Social Delta is in the business of helping organizations and individuals create business solutions to social problems. We believe in social entrepreneurship as one possible, powerful tool to sustainably create change. But we don’t believe in fads nor do we believe that social change happens because one person thinks that they have developed a quick fix.
Increasingly, we meet and work with young people (ages 14-40) wanting to become social entrepreneurs out of a sense of disenfranchisement in the free market economy, buffeted about by political fictions and misinformation, and feeling either beaten or inspired by their perception of the world going off the rails.
When we work with these new, or aspiring, social entrepreneurs, we want them to grasp a few basic concepts before they launch into their dream career:
- Be ready to work harder than ever. Social entrepreneurship is hard work and 99% of the time has very little glamor. Starting and maintaining any business is hard, but starting and maintaining a business with a non-negotiable social bottom line is very hard work.
- You are not the solution. Social change can be catalysed by individuals, but it is created by many people, often working in an imperfect cauldron of partnership, competition and collaboration.
- Anything you can think of has (likely) been thought of before. Our best piece of advice for new social entrepreneurs is: study what others have done and are doing to address the social concern that is the foundation of your business. It is shocking what an internet search will reveal. Years of study and learning about the issues and the root causes of the social problem are often necessary for you to truly understand why the issue is so hard to solve. Sometimes it is better–as in more effective–to join and existing team of passionate social actors than to create your own business.
- Be prepared for the long haul. An app will not solve plastic waste problems. A year of selling coffee will not save a youth at risk from addictions. A single day hack-a-thon (sic) will not solve poverty in your community. Intractable social problems are called intractable for a reason: they often have no quick or easy solution. If you are choosing a career in social enterprise, you will more than likely need to devote multiple years (perhaps a lifetime) to realize the change you envision. We live in a world motivated by expediency, but social change of any sort doesn’t happen overnight…even with a business mindset.
- Don’t be fooled by success stories. Every social enterprise is on the knife edge of survival, and success is both a relative term, and a difficult status to maintain. Rather than lauding the successes of contemporaries, learn from their daily challenges and seek to maximize your own social impact.
- Measure what you are doing. From day one, set measurable social goals and evaluate if you are doing the best you can to address the social problem that inspires your business. Measurement has to include both business indicators like sales or inventory levels, but more important is to set social goals and measure if you are getting close to them. If not, you’ll likely need to change your operational (business) decisions to ensure that your social mission is, in fact, being served best.
We recommend that every new social entrepreneur read a recent Stanford Social Innovation Review article entitled “Tackling Heropreneurship.” The author expresses concern that social enterprise is becoming so fashionable that it is—like a potent idea in a turbulent sea—being watered down by those who want fame, fortune and a better world crafted by their own hands.
Building a social enterprise requires a balance of egotism and altruism.
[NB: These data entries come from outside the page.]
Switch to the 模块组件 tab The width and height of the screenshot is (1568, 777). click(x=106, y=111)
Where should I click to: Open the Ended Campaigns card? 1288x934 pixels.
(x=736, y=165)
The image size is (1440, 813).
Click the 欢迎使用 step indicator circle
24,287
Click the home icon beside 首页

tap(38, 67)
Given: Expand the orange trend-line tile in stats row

You need to be self-confident, committed, and something of an idealist. However, at the same time, you need to be humble, patient, collaborative and willing to rely on the efforts of others.
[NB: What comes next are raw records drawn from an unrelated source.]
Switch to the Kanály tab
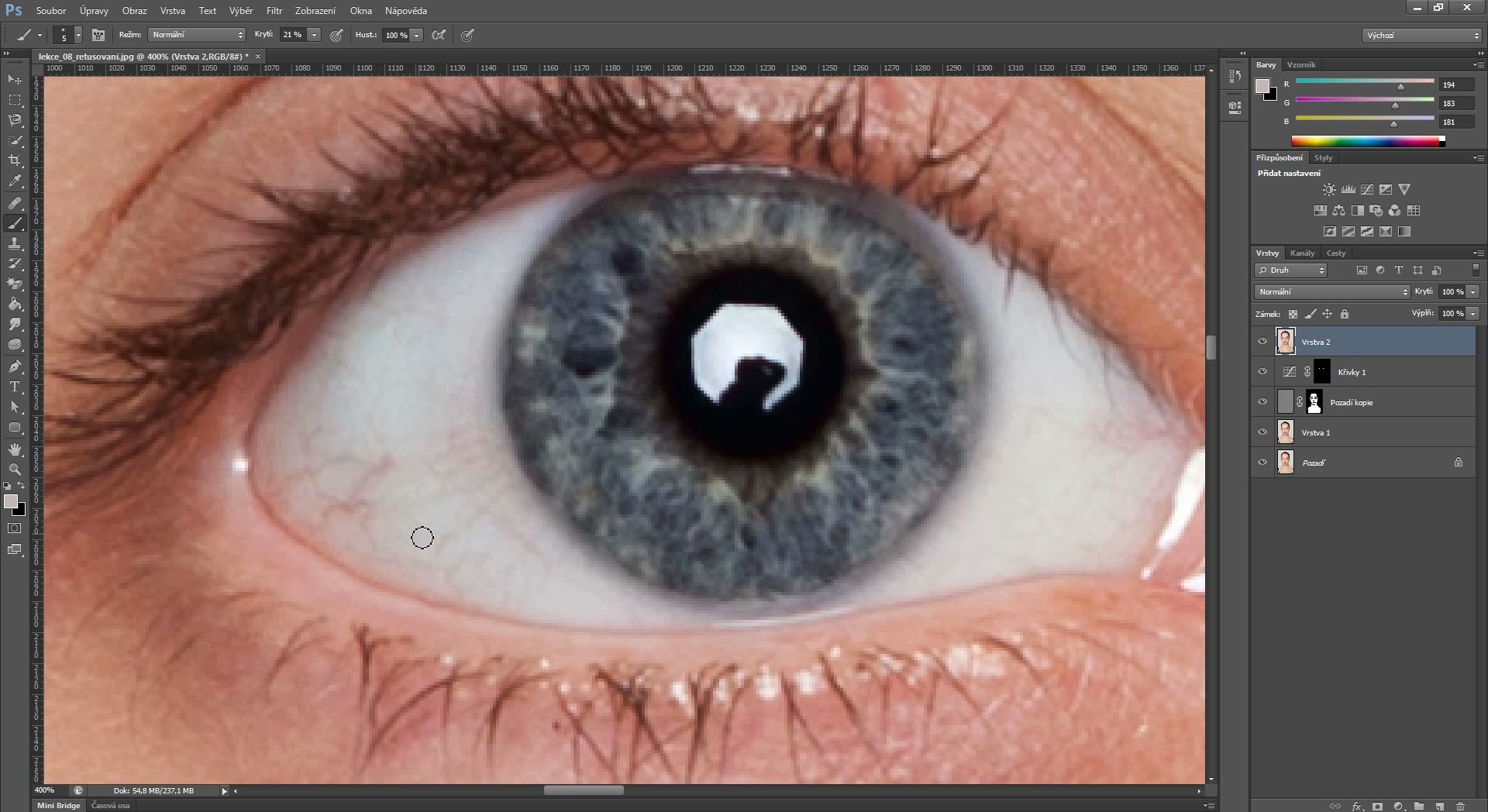 (1302, 253)
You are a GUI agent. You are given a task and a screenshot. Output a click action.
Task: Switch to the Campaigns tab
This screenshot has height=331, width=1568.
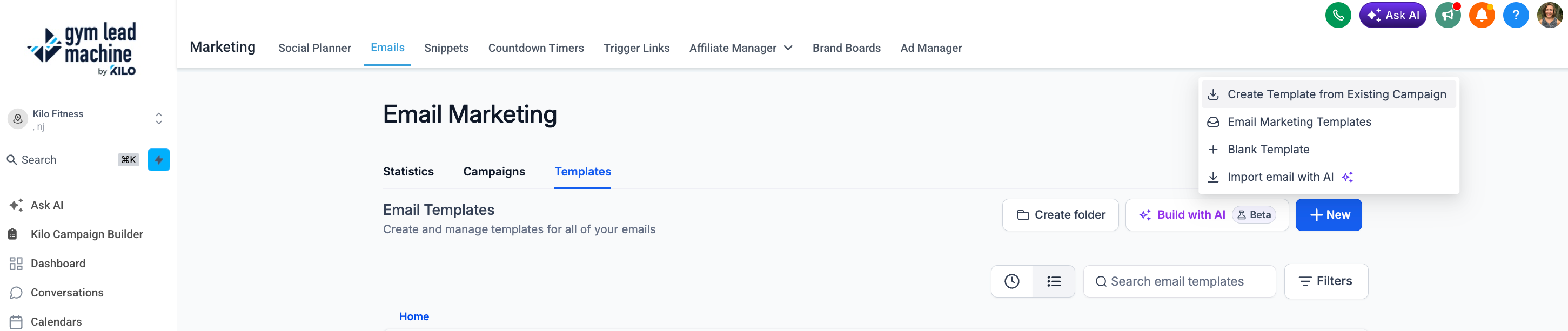click(494, 172)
Social entrepreneurship should be considered less of a career and more of a calling, and in our experience, academic institutions, media, government and intermediary organizations are increasingly spouting that entrepreneurship is THE new tool for solving social problems. As a result, many of our most idealistic young colleagues are not fully understanding the social fabric that needs to be changed before they embark on their personal entrepreneurial journey to change it.